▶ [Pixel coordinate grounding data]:
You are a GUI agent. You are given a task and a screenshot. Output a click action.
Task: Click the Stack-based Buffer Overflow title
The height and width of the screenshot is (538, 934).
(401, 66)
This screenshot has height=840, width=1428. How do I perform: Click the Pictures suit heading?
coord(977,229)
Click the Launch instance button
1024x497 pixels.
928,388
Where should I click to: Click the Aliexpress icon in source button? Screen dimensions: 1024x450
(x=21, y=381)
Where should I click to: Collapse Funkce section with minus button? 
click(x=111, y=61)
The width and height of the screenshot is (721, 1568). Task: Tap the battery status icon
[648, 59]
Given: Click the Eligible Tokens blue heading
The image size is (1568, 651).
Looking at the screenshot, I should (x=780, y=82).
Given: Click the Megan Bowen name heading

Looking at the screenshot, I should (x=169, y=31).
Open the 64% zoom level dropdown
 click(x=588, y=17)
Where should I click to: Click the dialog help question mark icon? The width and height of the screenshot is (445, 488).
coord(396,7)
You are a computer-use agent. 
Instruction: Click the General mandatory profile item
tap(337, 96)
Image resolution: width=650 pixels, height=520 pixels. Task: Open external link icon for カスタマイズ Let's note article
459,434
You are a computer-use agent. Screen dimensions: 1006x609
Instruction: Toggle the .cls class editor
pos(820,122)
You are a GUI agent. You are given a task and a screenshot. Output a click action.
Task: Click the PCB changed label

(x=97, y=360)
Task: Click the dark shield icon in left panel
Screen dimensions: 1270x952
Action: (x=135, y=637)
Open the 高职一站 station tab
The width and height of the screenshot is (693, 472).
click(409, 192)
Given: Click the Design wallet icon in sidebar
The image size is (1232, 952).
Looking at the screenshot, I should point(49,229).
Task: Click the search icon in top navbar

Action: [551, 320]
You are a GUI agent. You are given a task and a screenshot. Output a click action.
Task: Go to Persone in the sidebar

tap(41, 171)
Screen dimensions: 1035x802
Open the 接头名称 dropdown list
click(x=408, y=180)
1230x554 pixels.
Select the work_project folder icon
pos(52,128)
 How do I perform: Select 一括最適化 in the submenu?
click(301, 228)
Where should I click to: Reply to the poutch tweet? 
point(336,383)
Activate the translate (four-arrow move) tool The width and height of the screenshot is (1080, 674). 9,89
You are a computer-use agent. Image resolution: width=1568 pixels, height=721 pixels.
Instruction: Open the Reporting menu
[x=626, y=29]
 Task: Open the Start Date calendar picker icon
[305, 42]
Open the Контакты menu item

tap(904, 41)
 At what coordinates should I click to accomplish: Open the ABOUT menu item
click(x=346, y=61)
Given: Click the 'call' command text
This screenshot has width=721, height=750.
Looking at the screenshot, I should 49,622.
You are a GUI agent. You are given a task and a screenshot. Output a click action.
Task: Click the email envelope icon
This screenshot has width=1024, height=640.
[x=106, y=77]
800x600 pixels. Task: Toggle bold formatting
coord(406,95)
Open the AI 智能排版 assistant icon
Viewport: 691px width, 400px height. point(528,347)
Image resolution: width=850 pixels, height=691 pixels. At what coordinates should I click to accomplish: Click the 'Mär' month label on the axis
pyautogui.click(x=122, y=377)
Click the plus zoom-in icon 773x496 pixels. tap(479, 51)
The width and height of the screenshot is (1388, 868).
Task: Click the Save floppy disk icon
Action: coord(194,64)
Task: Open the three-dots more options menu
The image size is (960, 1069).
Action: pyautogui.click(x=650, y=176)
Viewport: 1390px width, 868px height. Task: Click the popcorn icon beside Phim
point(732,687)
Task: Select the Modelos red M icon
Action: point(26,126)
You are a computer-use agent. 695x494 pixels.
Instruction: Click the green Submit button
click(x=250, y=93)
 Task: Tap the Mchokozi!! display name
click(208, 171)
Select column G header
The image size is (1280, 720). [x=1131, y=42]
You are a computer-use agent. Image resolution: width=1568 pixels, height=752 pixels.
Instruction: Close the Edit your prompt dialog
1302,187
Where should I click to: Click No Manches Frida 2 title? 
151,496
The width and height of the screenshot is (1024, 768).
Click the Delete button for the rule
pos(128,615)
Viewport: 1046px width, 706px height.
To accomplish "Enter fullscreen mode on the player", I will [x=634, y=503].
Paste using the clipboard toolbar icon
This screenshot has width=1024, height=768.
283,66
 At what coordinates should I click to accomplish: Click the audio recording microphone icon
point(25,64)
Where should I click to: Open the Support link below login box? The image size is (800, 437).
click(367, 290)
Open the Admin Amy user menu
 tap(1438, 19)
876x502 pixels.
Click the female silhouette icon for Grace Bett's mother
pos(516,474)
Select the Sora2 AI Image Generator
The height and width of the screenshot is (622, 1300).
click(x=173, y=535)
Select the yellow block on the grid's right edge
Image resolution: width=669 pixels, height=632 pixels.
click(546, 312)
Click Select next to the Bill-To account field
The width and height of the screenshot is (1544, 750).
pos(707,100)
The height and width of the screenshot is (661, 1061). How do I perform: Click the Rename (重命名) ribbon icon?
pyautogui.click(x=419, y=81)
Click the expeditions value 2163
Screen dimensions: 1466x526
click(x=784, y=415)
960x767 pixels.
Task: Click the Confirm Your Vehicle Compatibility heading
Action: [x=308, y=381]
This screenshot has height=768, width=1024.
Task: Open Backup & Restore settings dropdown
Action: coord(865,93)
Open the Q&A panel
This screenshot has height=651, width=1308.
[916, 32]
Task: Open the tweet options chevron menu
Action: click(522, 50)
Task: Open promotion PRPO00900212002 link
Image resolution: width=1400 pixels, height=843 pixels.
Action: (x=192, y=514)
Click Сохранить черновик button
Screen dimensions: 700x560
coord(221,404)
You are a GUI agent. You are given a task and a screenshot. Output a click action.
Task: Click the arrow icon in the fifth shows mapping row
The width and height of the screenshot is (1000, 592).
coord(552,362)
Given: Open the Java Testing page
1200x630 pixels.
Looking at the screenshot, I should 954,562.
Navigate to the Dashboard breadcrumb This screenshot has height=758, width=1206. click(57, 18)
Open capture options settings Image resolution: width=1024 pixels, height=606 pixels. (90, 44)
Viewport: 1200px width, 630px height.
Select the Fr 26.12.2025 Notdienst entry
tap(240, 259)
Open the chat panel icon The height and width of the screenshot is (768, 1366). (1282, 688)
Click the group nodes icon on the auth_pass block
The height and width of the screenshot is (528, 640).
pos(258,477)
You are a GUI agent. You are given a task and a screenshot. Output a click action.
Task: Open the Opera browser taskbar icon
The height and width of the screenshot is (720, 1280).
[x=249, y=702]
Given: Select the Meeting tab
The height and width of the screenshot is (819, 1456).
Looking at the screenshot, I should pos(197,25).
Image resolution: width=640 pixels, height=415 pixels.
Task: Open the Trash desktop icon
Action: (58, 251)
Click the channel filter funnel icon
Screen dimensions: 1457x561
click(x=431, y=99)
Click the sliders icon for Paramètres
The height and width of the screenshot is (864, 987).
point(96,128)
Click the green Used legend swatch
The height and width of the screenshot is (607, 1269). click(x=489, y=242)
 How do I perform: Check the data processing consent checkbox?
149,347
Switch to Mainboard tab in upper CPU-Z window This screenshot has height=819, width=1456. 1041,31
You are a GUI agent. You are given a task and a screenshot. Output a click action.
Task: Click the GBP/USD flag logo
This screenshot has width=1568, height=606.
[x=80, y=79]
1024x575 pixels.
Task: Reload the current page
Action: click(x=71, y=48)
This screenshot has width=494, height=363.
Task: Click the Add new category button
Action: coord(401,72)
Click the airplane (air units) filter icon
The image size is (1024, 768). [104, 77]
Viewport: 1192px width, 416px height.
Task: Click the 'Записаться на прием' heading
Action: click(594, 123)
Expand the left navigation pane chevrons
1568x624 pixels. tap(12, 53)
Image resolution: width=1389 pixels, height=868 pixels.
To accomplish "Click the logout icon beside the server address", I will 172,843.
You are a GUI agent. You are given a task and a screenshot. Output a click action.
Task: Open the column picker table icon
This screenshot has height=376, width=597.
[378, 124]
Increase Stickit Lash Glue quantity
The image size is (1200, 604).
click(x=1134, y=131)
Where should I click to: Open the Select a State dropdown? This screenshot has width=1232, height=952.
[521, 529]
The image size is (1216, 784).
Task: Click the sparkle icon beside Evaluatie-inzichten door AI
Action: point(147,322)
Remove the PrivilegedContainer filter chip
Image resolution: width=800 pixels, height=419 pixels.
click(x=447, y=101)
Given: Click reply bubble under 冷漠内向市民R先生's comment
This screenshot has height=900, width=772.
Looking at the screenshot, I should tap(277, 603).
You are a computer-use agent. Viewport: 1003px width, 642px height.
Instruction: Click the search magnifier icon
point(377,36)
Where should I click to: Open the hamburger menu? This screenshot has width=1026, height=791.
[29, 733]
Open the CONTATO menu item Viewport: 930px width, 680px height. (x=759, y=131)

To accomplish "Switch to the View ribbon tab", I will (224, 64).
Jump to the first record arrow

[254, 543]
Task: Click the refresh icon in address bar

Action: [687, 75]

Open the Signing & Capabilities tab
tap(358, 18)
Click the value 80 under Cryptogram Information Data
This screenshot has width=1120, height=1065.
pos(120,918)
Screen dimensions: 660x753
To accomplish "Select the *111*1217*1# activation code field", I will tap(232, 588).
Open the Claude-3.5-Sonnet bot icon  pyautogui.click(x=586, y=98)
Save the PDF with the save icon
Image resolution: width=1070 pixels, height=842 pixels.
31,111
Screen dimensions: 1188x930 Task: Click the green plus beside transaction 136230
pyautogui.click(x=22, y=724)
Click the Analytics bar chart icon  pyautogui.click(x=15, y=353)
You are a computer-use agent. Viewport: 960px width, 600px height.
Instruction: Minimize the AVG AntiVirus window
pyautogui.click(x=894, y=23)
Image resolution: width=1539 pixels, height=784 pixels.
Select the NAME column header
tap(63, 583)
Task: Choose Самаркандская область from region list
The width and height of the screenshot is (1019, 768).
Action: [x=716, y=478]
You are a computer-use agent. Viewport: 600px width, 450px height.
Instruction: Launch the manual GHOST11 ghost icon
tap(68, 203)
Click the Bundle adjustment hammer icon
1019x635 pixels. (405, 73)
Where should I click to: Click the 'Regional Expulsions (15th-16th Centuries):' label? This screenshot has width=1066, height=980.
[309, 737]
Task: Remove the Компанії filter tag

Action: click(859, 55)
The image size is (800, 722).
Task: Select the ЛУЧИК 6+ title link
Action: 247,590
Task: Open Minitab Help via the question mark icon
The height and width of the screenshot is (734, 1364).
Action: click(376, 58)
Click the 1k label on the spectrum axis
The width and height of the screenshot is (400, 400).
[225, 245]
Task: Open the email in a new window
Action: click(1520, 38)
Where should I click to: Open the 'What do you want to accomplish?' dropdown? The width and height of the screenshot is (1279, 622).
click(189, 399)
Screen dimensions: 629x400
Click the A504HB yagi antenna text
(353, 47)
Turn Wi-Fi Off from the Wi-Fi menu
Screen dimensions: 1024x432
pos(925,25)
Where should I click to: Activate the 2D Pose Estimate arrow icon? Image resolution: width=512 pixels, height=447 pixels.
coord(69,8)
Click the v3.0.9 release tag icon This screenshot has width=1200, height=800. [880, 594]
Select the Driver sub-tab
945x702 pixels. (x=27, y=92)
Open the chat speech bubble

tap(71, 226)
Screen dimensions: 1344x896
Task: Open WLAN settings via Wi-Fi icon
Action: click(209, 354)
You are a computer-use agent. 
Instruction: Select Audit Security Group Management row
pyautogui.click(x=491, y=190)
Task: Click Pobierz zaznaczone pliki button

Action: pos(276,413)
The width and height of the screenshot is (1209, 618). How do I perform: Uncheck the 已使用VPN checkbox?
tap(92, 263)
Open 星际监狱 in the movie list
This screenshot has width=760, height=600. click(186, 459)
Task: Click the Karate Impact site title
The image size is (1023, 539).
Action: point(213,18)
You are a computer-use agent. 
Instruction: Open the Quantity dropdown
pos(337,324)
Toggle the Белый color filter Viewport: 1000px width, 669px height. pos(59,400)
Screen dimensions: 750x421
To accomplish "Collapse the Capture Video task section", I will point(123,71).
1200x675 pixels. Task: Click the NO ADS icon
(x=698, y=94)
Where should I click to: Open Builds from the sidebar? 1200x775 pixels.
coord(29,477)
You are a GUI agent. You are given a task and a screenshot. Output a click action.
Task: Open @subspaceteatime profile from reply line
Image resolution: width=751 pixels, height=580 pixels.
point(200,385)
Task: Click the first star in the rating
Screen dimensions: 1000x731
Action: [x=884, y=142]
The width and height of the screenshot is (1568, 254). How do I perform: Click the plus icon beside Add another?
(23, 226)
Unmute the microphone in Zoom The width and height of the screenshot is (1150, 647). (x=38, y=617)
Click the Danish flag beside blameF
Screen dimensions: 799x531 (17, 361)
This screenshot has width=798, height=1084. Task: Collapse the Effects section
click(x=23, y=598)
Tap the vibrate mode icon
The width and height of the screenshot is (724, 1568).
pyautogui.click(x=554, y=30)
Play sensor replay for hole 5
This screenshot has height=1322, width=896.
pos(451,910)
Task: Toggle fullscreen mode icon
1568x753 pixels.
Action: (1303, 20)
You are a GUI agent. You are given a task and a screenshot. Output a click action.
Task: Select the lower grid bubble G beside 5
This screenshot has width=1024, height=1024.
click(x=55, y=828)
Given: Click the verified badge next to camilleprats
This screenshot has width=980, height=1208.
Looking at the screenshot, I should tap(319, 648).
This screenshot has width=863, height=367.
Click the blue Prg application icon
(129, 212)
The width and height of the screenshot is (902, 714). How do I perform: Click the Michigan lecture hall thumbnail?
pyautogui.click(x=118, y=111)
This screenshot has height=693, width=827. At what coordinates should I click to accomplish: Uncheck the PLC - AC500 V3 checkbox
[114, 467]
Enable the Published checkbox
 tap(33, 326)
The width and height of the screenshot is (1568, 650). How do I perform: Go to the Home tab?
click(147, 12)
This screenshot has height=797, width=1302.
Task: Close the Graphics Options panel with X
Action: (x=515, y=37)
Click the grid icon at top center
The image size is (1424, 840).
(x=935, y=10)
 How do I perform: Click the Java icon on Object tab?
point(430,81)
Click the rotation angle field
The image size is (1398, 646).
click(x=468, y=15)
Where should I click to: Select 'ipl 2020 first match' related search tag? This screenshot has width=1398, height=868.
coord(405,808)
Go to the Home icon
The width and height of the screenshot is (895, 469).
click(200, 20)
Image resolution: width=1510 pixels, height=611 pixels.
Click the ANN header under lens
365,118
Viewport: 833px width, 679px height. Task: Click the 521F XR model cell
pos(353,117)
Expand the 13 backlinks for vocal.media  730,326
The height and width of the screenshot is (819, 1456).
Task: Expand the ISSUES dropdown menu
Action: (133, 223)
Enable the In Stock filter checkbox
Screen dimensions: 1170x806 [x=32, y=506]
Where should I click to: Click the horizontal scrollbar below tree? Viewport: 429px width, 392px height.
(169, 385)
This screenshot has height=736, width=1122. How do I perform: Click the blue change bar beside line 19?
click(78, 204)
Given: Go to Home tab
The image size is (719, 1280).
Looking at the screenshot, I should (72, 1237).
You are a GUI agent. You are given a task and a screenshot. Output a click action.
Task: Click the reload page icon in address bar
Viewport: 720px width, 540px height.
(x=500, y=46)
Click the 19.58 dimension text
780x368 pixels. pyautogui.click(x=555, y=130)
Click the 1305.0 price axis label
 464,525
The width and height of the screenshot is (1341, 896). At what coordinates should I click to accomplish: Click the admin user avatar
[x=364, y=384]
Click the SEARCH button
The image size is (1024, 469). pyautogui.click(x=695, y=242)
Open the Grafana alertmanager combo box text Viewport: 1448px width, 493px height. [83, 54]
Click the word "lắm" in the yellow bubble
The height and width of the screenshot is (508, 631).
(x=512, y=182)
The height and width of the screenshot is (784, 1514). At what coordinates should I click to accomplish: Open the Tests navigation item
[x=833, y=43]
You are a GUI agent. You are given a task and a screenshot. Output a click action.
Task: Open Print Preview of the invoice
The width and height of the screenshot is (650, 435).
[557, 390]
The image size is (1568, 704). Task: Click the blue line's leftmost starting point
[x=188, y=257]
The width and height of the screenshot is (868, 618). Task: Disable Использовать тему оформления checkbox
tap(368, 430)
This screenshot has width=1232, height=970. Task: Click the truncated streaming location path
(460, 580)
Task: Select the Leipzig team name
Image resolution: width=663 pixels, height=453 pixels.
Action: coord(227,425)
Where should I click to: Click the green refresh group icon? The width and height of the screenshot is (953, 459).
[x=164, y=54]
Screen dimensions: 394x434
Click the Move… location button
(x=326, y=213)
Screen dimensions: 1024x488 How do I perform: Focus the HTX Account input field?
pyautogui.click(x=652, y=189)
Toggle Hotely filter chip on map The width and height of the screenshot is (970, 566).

▶ [ASSIGNMENT]: Count the lines in the entries that hold the word "Switch", and give nothing but the total.

▶ [SOLVED PROBLEM]: 2